Командир броненосца с каким-то детским недоумением посмотрел на адмирала, а Лощинский только и смог пожать плечами в ответ — он и сам не понимал, почему нет внутреннего взрыва. «Ивате» вывалился из колонны, и медленно пошел, вернее, пополз на юг, по уже знакомому для японцев маршруту, по которому прошли «Фудзи», «Ниссин» и «Такасаго», последний корабль, к счастью, уже числившийся по «ведомству Нептуна».
— В Вей-Хай-Вей уходит, надеюсь, эскадра его не упустит, он же еле на воде держится, в борту пролом такой, что вагон конки влезет. Вот вам пример, господа, как умеют строить корабли — должен был потонуть при взрыве, но не развалился. Лишь бы не упустить…
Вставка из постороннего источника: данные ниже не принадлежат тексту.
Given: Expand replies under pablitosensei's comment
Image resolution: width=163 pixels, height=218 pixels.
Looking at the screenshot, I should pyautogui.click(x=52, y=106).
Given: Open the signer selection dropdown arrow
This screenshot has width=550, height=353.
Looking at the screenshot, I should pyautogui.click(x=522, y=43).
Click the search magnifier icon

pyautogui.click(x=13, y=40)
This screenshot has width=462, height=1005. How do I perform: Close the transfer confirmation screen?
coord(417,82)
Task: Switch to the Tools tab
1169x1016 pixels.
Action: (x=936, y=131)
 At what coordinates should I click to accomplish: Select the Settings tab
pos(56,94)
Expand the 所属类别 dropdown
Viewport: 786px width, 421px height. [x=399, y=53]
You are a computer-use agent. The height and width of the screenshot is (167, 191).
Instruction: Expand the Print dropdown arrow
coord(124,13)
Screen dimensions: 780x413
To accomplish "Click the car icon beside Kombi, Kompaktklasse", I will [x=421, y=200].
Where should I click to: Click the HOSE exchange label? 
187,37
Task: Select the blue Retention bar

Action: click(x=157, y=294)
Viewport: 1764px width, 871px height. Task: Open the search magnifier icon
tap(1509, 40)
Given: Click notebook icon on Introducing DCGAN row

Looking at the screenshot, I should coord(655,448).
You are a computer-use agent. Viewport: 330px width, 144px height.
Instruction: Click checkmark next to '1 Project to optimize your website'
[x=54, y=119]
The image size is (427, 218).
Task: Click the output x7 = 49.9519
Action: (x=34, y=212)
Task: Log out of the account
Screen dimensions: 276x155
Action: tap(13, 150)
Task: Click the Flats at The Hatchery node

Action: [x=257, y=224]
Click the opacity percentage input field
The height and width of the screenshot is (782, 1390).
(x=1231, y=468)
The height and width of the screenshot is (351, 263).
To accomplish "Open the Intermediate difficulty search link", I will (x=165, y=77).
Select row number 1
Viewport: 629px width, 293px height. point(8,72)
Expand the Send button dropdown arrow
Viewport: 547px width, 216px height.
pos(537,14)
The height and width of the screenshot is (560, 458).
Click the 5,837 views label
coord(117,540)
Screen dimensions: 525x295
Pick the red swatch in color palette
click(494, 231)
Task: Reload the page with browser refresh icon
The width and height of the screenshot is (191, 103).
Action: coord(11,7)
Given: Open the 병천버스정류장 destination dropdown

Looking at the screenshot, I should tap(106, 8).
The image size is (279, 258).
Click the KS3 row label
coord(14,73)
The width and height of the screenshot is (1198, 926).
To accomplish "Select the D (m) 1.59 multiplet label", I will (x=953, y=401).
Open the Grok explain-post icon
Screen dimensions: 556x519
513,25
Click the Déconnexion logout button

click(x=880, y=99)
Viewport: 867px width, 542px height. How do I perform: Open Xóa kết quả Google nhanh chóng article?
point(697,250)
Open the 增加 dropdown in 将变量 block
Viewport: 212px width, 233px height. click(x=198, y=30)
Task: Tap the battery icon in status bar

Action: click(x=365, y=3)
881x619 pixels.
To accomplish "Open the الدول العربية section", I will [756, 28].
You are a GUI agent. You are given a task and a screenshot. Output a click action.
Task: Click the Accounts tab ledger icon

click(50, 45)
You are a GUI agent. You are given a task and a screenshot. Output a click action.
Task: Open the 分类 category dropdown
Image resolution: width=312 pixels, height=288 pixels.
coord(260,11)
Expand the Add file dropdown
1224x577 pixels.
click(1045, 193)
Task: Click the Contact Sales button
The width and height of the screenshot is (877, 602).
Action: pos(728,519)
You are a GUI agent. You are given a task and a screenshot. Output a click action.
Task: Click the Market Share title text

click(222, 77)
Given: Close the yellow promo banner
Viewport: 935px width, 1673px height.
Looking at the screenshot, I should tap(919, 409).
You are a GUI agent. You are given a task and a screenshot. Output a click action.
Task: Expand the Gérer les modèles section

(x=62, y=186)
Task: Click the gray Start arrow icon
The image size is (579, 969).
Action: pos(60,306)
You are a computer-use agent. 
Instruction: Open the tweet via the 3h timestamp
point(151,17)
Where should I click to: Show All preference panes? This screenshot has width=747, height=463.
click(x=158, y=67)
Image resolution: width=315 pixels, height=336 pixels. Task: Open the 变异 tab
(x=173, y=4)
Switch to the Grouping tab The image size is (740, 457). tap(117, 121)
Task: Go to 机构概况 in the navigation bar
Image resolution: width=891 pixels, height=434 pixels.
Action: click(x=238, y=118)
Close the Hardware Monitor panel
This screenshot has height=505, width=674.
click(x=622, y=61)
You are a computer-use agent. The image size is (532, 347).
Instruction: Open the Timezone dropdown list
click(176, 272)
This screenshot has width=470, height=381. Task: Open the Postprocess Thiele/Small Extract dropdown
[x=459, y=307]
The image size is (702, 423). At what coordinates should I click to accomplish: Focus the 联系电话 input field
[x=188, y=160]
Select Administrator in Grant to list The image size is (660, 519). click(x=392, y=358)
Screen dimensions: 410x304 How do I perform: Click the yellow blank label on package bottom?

Лощинский вздохнул, в груди саднило. «Подранок» уходил, добить его было невозможно — русские корабли японцы лихорадочно продолжали осыпать градом фугасных снарядов. Особенно доставалось «Витгефту» — теперь по нему били сразу два крейсера, и лишь «Якумо» продолжал стрелять по «Севастополю», на котором сразу же испытали облегчение. Так бывает на войне, когда противник переносит огонь. И хотя умом все понимают, что товарищам в данный момент приходится плохо, но в данный момент наступает своего рода передышка, когда все чувствуют, что смерть ненадолго отступила. Но это состояние быстро проходит — бой ведь не окончен, и нужно сражаться дальше, или до победы, либо до погибели, ведь другого исхода на войне просто нет, дилемма простая.
— Смотрите, это «Аскольд»! Наши пришли!
Лощинский посмотрел за японские корабли — из-за пелены дождя вырвался пяти трубный крейсер под адмиральским флагом, легко узнаваемый силуэт, один такой на весь Дальний Восток. Следом за ним шел трех трубный крейсер, удивительно похожий на «Якумо», что легко объяснимо — и тот, и другой строились в Германии. Вот только «Богатырь» относился к классу бронепалубных крейсеров 1-го ранга, так называемых «шеститысячников» — то есть водоизмещением чуть больше шести тысяч тонн. А следом появился еще один участник — тоже трех трубный, но совсем маленький, однако наводящий ужас на японские миноносцы, которые на горьком опыте убедились, что связываться с «Новиком» себе дороже.